● Data:
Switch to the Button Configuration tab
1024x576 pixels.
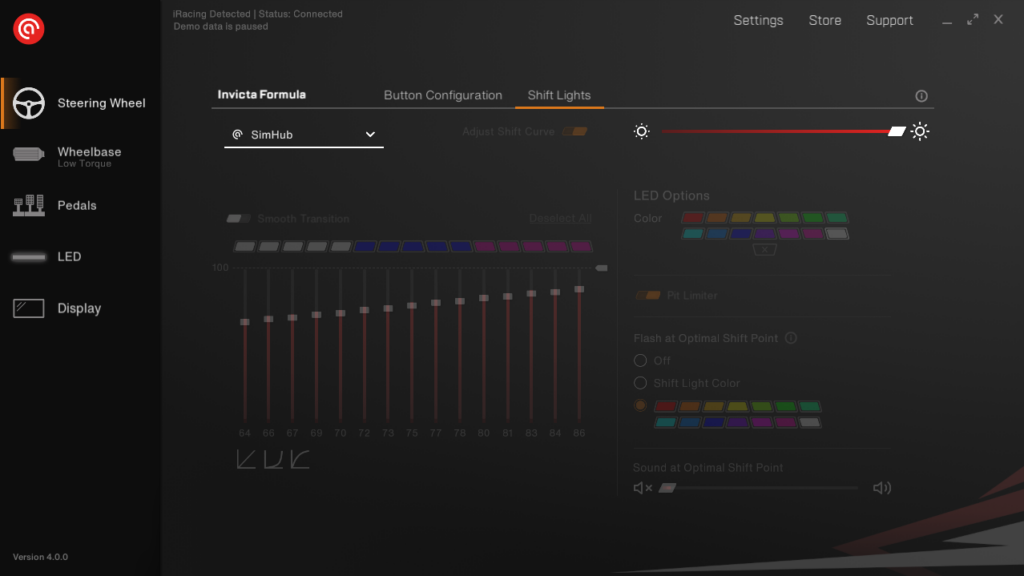click(443, 95)
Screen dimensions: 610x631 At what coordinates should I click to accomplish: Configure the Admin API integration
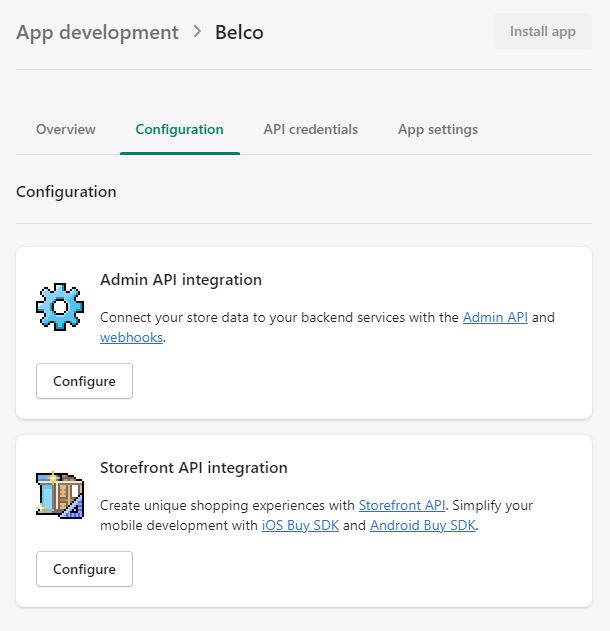(84, 381)
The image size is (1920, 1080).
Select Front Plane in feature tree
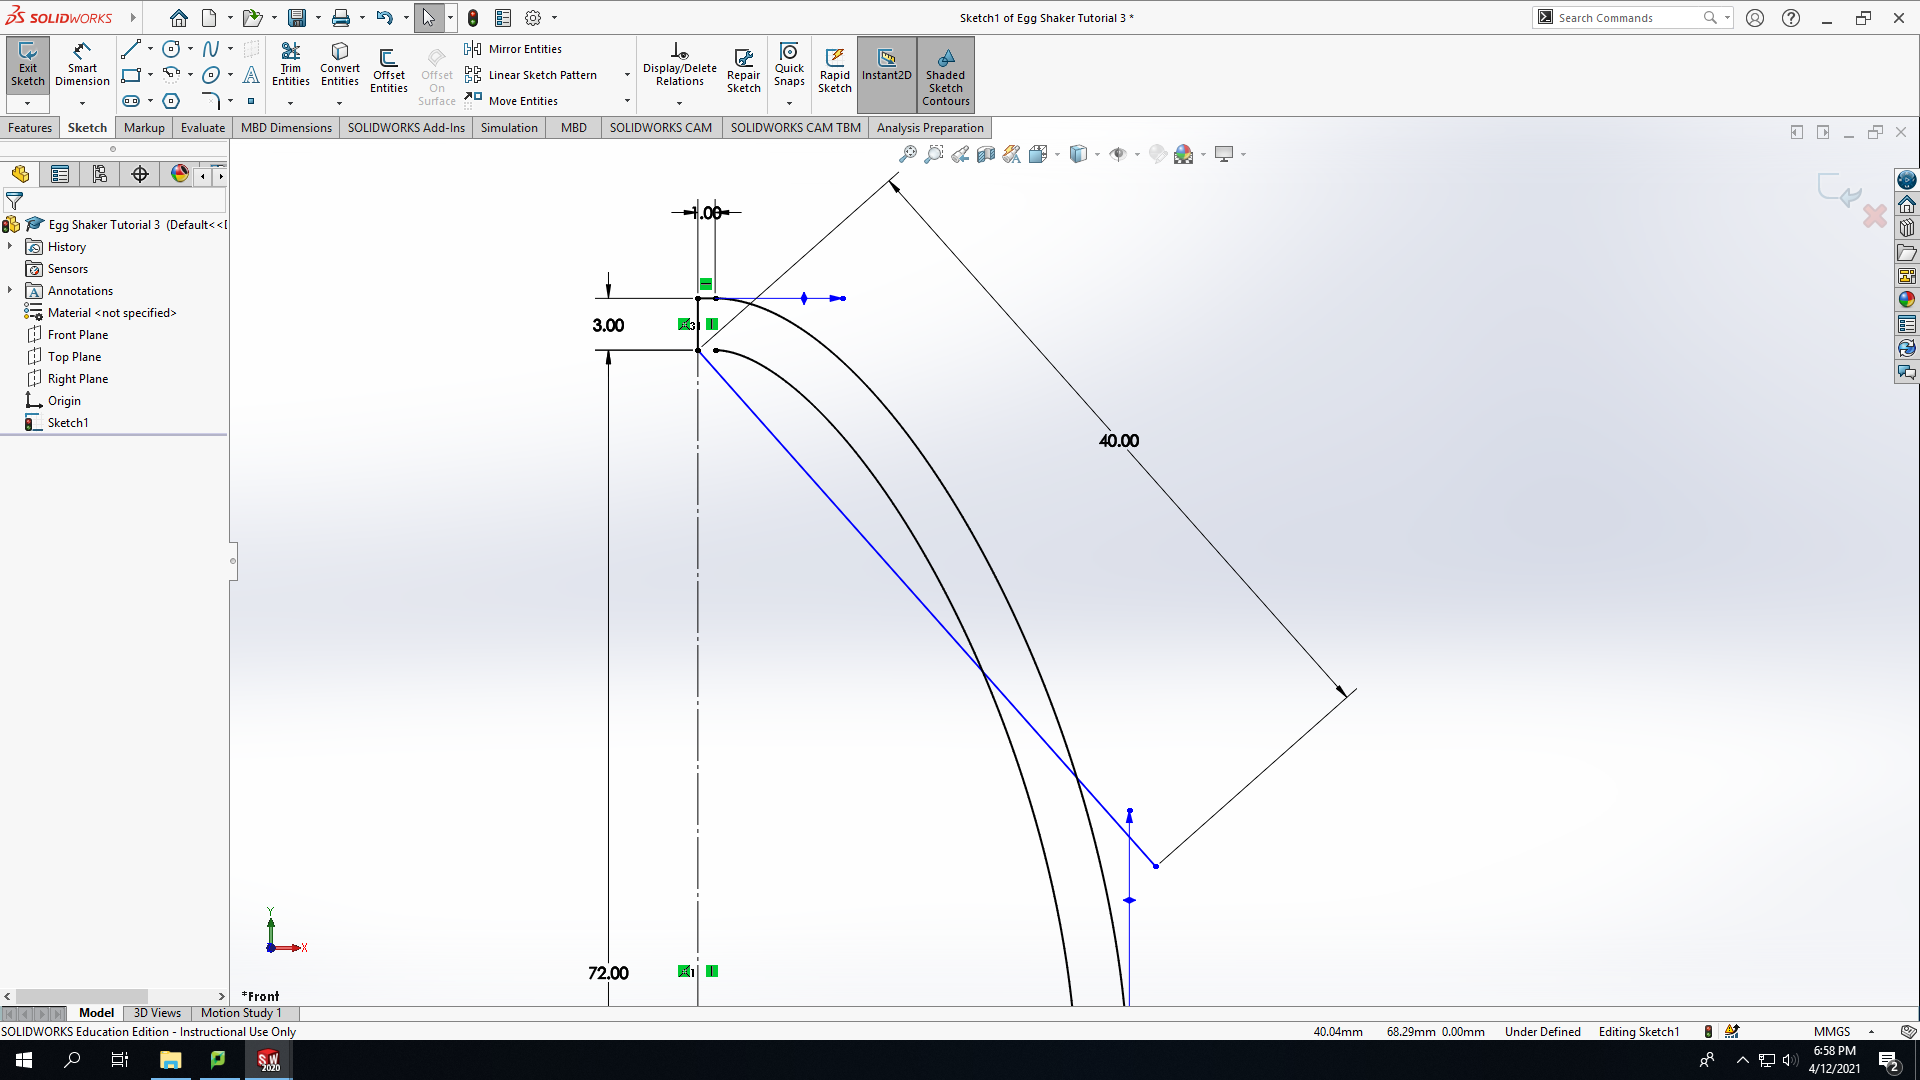(x=77, y=334)
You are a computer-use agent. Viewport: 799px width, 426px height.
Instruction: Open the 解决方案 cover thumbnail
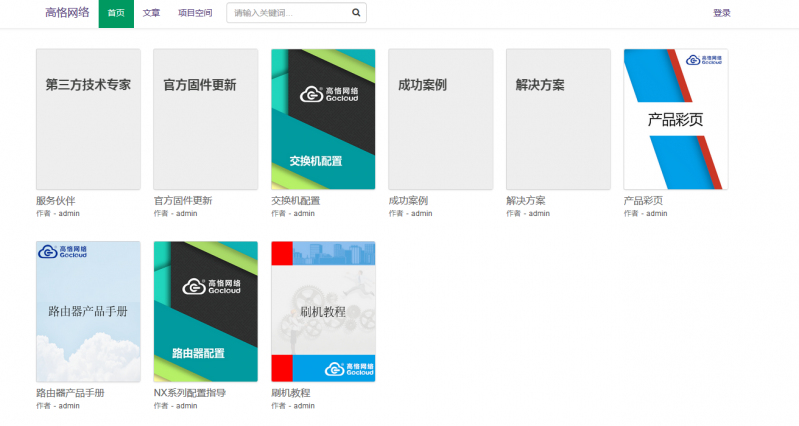(x=558, y=119)
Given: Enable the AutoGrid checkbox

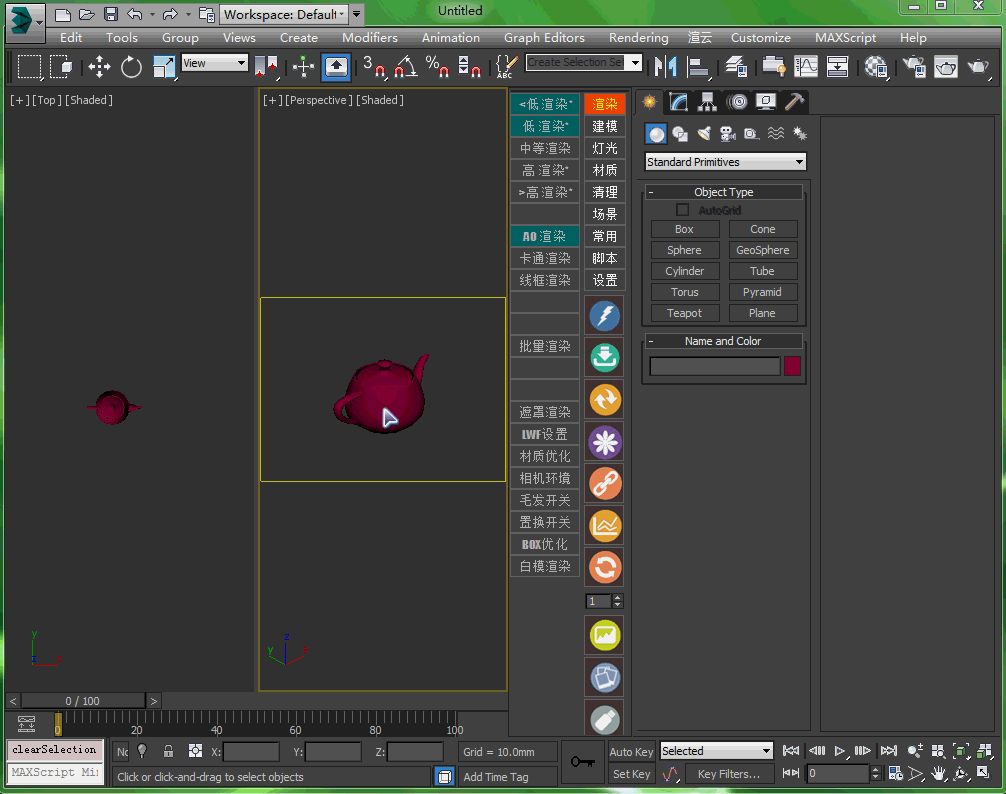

● Exercise brief:
In your copy, please omit the pictures and print every line of the records exactly.

● Solution:
Switch to the Button Configuration tab
1024x576 pixels.
click(443, 95)
Screen dimensions: 610x631 At what coordinates should I click to accomplish: Configure the Admin API integration
(84, 381)
The image size is (1920, 1080).
Select Front Plane in feature tree
(x=77, y=334)
You are a computer-use agent. Viewport: 799px width, 426px height.
Instruction: Open the 解决方案 cover thumbnail
(x=558, y=119)
Given: Enable the AutoGrid checkbox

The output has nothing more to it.